The task: Your answer should hold exactly the lines beginning with the one that contains "Task: Open the Đến ngày calendar picker" and ending with the last line of the material, both included. Leave every picture out.
╔══
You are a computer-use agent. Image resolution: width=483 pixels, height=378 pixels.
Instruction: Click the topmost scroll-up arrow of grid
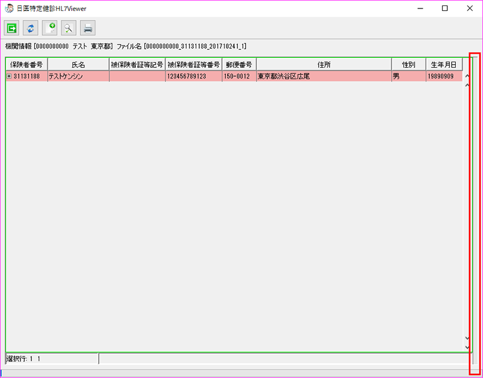[x=467, y=77]
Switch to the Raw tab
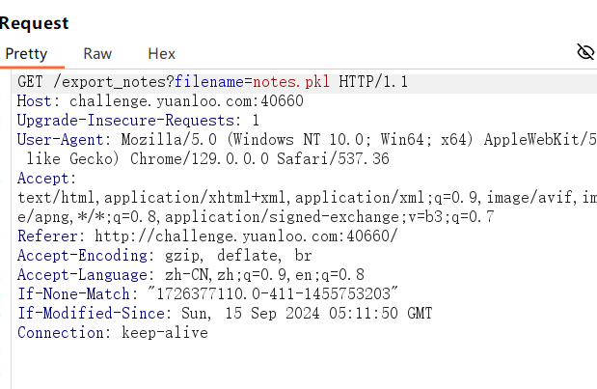 [x=97, y=54]
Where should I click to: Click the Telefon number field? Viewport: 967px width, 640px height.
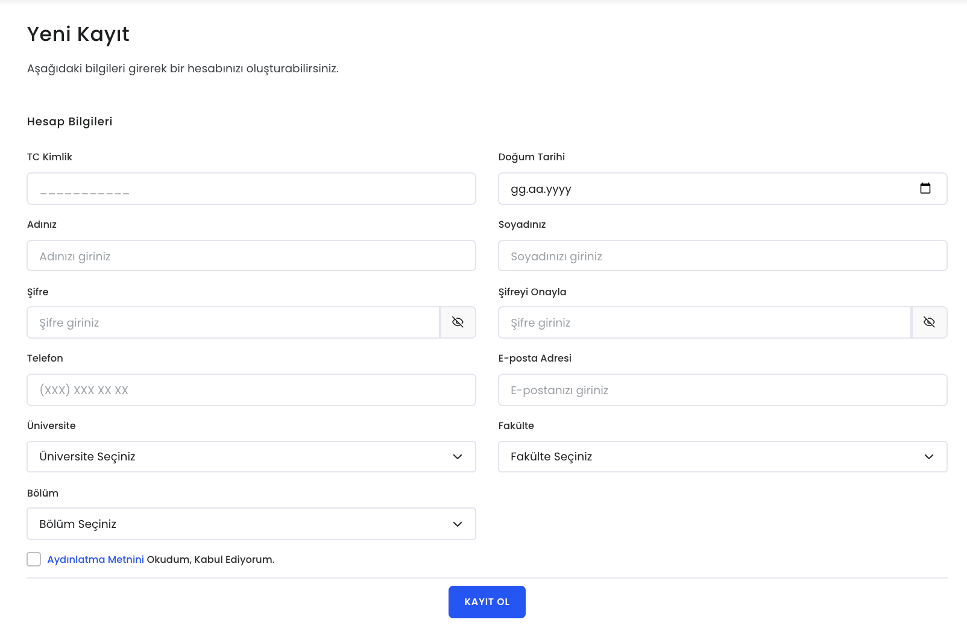(x=251, y=390)
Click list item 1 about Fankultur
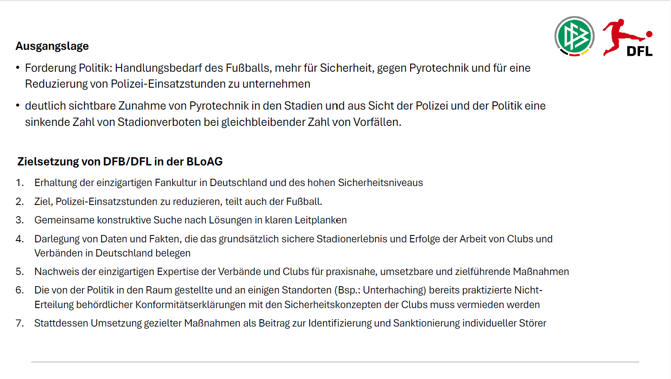This screenshot has height=379, width=671. (228, 183)
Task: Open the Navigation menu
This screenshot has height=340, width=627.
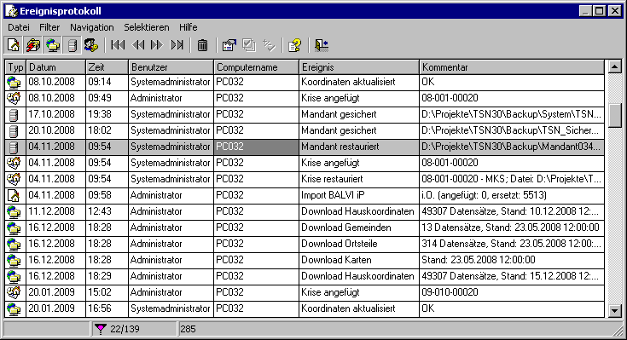Action: (x=92, y=27)
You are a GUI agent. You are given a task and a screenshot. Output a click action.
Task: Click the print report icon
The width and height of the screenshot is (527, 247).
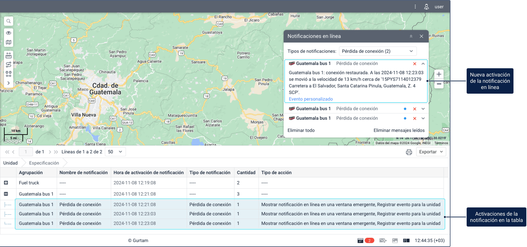409,152
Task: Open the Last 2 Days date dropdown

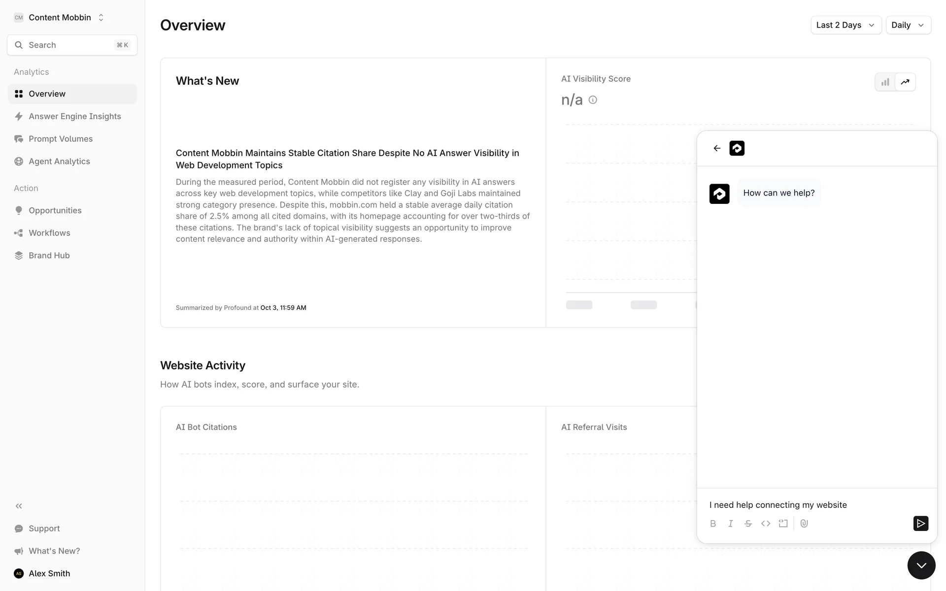Action: 845,25
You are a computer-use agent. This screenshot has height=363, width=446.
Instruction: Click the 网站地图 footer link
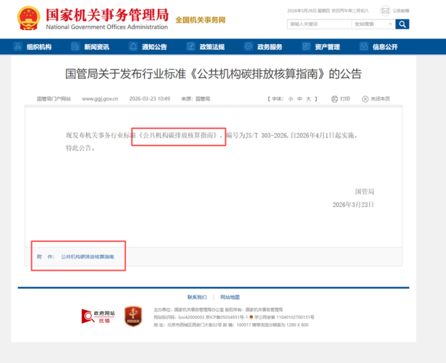pos(230,297)
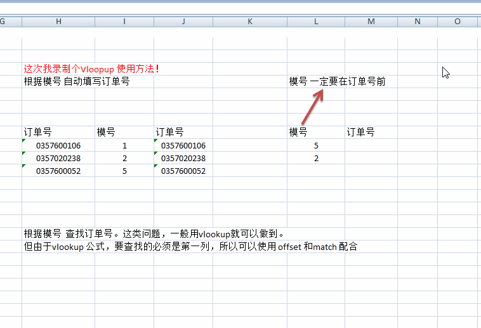Click the value 5 under column L
Viewport: 481px width, 328px height.
[315, 145]
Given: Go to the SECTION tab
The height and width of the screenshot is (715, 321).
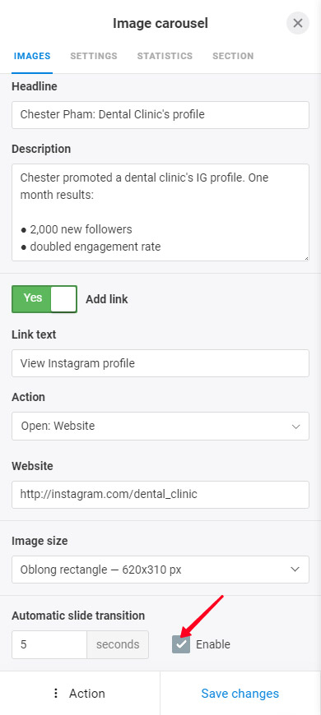Looking at the screenshot, I should [x=233, y=56].

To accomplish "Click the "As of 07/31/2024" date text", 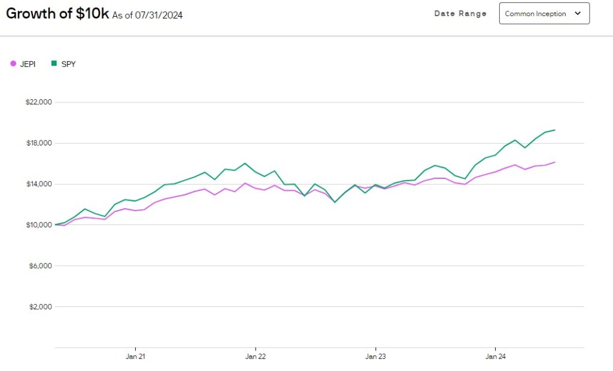I will click(x=147, y=16).
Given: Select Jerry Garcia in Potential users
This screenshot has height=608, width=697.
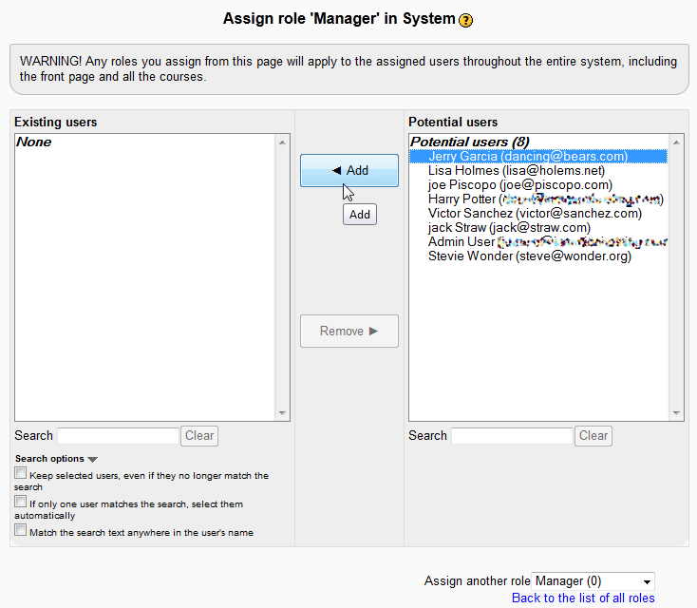Looking at the screenshot, I should (527, 157).
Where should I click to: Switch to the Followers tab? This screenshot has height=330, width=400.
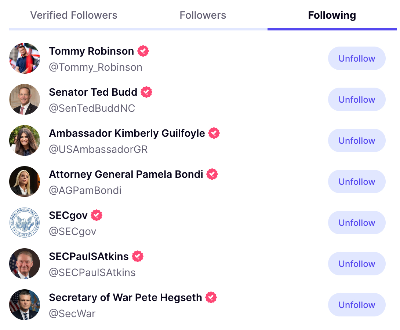click(203, 15)

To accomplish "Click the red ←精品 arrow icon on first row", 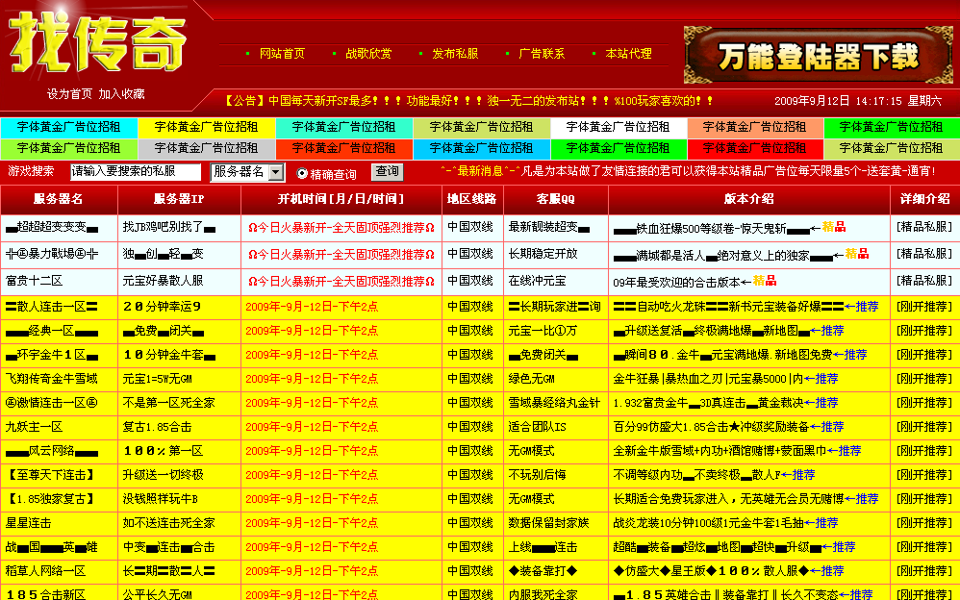I will (817, 228).
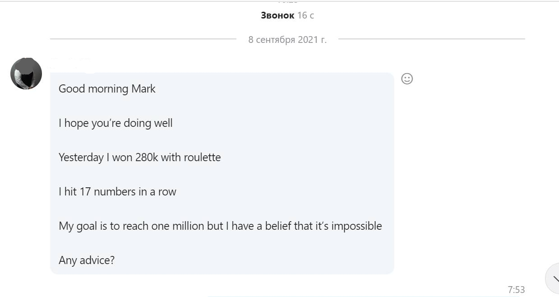Screen dimensions: 559x297
Task: Click the "I hit 17 numbers in a row" line
Action: [x=117, y=192]
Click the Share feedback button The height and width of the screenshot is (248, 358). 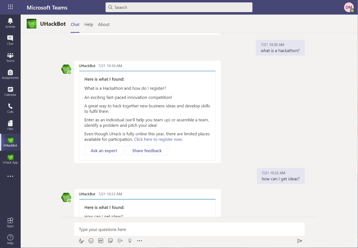[147, 151]
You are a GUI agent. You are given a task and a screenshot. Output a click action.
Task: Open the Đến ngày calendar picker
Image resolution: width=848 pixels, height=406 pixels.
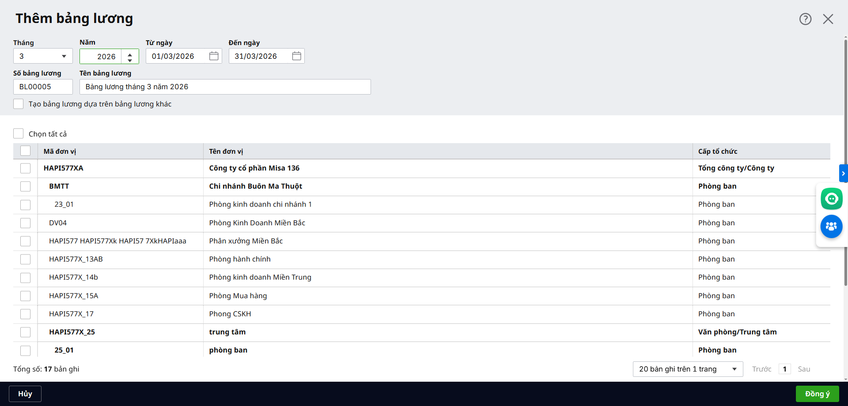pos(296,56)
╚══
Result below:
Task: Open the Đến ngày calendar picker
Image resolution: width=848 pixels, height=406 pixels.
pos(296,56)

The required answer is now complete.